Gascott had an arrogant way of half-inclining his head in a confirming gesture that was barely on the affirmative side of indifference. The Saint produced just that condescending wag of the head now, and to perfection, so that any impulse to amiable conversation that might have been about to burgeon in the guard’s tender breast was nipped firmly in the bud till after he had opened the heavy gates enough to let the Saint through, and had slammed the solid bolts and padlocks back into place.
Then the gatekeeper said: “There’ll be a jeep for you in a minute”; and in about that time Simon heard the note of an engine puttering through the mist, and saw the twin cones of light sweeping down the long curve of driveway from the main buildings.
He climbed into the jeep beside the driver; the man nodded to him and grunted a greeting. He was dressed like the two guards, and he had a revolver on the parcel shelf, within easy reach of his right hand.
As the jeep backed and turned, Simon automatically registered and memorised the layout of the front entrance and the gatehouse and driveway. Almost as soon as they had moved off again in forward gear, they passed through a gap which was probably the one single breach in the whole length of the engirdling electrified fence — or had been, until his preparatory foray over the wall.
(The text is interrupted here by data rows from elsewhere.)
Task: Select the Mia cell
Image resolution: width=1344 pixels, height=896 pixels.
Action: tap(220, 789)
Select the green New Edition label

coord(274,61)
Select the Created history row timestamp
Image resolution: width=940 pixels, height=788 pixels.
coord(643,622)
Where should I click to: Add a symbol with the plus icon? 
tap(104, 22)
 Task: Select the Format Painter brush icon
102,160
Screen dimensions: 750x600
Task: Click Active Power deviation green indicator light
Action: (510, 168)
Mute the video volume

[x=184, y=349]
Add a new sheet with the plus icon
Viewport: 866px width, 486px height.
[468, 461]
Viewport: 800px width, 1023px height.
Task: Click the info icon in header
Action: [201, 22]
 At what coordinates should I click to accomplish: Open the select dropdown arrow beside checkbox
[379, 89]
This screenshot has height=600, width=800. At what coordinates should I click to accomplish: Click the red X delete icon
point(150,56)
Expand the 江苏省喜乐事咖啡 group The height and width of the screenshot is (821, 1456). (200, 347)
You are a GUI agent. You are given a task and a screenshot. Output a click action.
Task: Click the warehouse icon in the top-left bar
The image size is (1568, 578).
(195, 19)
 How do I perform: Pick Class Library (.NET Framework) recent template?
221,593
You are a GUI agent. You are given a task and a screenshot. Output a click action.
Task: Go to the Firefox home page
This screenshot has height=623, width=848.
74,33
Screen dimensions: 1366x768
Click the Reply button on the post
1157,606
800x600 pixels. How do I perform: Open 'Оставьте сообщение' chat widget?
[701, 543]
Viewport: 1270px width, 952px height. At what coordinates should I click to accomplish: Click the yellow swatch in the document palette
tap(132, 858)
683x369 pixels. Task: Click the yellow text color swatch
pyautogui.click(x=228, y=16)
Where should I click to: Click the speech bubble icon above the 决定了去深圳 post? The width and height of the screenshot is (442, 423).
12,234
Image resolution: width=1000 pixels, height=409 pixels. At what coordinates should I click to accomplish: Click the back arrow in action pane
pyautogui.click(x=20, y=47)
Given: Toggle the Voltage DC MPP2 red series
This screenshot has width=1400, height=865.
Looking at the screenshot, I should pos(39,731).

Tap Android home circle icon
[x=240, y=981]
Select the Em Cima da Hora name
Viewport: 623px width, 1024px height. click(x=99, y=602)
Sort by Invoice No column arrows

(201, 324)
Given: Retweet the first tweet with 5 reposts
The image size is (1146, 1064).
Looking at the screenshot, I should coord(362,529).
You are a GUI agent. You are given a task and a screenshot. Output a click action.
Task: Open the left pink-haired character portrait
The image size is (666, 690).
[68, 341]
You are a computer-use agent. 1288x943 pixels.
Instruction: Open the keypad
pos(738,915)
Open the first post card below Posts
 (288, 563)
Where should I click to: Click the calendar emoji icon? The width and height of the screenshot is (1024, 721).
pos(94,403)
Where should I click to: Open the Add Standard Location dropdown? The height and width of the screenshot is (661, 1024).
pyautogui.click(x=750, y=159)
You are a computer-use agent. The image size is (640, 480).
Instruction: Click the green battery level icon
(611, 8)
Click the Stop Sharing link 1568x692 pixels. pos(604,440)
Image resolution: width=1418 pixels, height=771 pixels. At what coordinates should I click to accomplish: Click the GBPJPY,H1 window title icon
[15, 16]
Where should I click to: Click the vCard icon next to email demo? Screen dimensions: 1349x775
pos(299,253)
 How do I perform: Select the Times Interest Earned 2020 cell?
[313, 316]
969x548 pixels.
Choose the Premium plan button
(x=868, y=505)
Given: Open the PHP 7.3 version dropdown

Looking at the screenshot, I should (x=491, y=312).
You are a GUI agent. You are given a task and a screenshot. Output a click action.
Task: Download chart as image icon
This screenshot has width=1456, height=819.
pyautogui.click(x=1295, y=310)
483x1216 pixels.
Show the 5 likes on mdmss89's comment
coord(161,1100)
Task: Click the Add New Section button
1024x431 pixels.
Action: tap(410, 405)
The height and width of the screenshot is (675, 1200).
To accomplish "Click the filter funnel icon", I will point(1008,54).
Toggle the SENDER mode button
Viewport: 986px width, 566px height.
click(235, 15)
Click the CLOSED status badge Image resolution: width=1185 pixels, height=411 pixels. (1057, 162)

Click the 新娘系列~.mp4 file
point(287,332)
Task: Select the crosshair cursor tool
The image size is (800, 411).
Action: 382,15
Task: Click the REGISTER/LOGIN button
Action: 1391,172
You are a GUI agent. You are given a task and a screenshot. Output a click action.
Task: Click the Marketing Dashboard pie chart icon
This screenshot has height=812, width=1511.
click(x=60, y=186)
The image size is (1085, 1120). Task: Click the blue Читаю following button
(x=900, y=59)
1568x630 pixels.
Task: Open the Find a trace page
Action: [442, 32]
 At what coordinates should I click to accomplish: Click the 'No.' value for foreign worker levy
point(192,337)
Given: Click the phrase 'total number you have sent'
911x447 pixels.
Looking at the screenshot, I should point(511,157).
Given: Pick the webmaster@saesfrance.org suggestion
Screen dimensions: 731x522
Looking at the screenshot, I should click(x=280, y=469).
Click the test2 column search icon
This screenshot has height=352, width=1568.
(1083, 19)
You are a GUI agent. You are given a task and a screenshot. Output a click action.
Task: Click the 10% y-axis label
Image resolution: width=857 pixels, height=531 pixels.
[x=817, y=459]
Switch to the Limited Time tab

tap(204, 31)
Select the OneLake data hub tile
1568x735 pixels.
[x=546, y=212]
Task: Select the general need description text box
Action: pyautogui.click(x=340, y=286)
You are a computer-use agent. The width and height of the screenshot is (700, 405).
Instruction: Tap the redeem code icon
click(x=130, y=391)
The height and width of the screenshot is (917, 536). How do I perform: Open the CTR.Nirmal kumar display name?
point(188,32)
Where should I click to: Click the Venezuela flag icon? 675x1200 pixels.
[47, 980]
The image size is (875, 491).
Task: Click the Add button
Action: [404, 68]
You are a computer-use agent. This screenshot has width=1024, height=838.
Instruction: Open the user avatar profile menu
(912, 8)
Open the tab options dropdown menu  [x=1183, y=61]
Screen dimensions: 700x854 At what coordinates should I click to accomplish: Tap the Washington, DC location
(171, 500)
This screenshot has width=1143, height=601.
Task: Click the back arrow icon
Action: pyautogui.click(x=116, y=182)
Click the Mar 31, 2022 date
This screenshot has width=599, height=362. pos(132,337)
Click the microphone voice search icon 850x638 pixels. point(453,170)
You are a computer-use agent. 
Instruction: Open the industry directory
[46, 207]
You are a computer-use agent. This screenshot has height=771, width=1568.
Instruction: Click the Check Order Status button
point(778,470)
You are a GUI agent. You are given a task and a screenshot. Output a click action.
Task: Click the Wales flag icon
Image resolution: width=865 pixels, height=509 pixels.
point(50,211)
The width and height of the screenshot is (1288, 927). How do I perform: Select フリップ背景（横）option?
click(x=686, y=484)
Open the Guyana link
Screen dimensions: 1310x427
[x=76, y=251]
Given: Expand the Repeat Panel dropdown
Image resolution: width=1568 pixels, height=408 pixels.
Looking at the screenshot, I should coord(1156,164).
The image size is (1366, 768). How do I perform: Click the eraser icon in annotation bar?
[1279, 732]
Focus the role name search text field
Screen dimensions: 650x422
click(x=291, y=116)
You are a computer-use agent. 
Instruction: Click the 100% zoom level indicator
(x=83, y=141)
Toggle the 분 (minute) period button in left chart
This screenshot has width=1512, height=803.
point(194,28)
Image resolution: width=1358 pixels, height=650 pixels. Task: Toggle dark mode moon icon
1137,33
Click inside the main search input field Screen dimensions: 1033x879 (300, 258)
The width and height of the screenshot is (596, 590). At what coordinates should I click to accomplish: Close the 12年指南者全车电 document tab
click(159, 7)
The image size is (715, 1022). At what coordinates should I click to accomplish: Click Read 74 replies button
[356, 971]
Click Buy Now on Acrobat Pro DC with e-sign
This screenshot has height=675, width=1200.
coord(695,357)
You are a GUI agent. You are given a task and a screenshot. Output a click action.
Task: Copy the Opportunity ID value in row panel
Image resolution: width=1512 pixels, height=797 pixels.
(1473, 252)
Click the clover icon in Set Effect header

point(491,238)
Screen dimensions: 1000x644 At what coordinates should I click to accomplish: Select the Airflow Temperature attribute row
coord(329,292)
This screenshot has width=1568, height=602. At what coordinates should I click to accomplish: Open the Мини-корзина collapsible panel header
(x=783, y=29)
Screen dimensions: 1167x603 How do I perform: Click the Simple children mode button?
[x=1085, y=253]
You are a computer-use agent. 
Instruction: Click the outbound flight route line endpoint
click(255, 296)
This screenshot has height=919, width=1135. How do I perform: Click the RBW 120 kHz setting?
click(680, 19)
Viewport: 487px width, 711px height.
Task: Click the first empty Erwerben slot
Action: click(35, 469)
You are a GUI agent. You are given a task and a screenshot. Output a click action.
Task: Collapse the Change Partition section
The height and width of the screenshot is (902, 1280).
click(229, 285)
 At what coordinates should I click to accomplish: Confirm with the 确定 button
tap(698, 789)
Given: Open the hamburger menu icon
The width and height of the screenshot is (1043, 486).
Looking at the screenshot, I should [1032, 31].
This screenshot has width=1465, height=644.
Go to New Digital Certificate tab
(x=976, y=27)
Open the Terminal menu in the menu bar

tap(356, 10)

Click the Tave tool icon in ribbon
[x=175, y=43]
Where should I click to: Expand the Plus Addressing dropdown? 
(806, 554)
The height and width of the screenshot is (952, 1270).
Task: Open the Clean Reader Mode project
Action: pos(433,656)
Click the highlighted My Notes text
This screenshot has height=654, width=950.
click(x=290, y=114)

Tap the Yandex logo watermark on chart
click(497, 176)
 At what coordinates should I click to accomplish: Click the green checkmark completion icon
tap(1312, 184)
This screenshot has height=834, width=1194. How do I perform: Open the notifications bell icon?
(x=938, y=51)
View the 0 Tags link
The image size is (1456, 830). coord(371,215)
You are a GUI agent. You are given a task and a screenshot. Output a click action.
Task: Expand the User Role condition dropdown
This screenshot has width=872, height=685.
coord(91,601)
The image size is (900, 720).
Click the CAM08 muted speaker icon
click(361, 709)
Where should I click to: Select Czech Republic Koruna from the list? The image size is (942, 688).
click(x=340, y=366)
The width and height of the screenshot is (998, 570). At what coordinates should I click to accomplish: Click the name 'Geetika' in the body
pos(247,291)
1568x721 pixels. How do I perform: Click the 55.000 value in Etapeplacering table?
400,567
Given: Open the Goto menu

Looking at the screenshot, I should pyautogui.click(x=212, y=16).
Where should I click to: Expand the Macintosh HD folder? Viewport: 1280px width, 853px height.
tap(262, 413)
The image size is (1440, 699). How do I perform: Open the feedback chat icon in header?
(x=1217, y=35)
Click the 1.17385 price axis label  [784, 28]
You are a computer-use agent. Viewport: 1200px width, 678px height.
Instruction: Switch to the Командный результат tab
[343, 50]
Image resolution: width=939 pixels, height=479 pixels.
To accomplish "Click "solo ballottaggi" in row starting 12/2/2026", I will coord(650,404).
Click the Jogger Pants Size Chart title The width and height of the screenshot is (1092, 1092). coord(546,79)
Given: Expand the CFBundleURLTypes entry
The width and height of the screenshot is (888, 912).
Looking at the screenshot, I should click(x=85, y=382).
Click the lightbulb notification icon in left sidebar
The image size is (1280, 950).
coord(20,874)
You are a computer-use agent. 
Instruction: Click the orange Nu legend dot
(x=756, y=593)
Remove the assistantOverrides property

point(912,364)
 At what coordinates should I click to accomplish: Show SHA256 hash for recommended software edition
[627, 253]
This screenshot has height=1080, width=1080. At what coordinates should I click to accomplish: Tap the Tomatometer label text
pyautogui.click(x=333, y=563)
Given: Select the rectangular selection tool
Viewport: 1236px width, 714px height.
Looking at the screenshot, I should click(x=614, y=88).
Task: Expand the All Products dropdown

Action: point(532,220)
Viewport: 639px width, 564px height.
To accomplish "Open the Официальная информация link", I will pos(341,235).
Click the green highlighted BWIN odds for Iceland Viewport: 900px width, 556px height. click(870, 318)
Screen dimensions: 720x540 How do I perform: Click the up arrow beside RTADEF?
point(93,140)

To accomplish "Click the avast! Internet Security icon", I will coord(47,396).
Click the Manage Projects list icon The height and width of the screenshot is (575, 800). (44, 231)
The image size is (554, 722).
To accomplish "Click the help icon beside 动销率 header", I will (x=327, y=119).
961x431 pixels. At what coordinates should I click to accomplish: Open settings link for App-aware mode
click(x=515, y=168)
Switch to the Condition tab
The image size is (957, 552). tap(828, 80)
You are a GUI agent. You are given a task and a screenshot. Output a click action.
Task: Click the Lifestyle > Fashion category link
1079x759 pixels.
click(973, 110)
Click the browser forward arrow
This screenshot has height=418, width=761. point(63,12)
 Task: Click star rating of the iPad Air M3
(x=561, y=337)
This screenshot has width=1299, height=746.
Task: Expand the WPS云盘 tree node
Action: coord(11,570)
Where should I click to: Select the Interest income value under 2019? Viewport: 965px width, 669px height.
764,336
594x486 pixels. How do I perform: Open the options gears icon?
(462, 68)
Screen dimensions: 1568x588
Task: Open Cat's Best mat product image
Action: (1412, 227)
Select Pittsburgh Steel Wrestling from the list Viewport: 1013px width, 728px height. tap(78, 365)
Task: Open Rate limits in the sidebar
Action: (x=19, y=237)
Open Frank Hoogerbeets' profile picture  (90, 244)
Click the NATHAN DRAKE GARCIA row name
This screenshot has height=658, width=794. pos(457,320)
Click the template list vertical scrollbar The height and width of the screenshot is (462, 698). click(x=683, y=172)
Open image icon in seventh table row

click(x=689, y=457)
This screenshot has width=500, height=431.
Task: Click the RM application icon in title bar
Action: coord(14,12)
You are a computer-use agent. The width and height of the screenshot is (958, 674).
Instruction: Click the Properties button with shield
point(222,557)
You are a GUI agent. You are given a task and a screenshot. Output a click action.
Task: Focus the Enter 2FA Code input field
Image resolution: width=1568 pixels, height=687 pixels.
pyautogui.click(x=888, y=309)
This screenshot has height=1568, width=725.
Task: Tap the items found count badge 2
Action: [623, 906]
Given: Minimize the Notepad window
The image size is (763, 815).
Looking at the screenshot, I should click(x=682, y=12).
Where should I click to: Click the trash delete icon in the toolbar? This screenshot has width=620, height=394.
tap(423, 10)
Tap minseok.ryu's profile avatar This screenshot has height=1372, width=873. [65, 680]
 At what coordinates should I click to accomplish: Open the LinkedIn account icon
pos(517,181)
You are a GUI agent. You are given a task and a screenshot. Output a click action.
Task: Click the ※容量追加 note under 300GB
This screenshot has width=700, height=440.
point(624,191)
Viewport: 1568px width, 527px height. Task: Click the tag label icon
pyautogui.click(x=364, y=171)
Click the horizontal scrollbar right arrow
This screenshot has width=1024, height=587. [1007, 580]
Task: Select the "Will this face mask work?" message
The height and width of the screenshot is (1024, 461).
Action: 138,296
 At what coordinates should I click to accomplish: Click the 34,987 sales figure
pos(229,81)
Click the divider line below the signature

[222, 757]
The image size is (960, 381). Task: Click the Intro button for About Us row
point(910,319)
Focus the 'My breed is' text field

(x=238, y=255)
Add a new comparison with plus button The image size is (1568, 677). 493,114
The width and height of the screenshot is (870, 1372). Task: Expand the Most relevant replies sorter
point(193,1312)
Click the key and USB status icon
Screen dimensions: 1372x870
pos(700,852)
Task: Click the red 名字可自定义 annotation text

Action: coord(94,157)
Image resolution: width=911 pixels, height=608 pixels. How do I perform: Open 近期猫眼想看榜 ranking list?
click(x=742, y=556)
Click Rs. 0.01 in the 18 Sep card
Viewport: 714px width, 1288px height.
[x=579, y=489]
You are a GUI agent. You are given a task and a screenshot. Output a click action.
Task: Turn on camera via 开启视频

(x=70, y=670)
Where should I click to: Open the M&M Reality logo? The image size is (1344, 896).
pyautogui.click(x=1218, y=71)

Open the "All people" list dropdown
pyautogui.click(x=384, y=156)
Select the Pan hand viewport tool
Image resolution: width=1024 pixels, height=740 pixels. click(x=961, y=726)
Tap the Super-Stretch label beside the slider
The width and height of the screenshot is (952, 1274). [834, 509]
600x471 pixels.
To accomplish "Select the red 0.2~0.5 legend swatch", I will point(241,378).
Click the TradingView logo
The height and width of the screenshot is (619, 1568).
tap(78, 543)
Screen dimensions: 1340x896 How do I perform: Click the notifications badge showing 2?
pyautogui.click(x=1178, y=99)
The main buildings were an architectural hotchpotch spanning two and a half centuries. The original Kyleham House had been one of the county’s principal manor houses. Successive owners, presumably increasingly plutocratic and insensitive, had added wing after unbefitting wing, and piled annexe upon incongruous annexe; and during its days as a boarding college, still more extensions and new outbuildings had further compounded the desecration, so that the whole effect was almost of a random assemblage that a child might have made with a lot of dull-coloured playbricks of ill-assorted shapes and sizes.
At the centre of the sprawl of buildings, embedded in the larger structure that had grown by accretion, was the original manor house, preserved virtually unaltered. Its facade was elegant, white-painted, colonnaded. The jeep stopped in front of it, and the driver led Simon in through the main door and up a curved staircase that must have been designed with the house itself.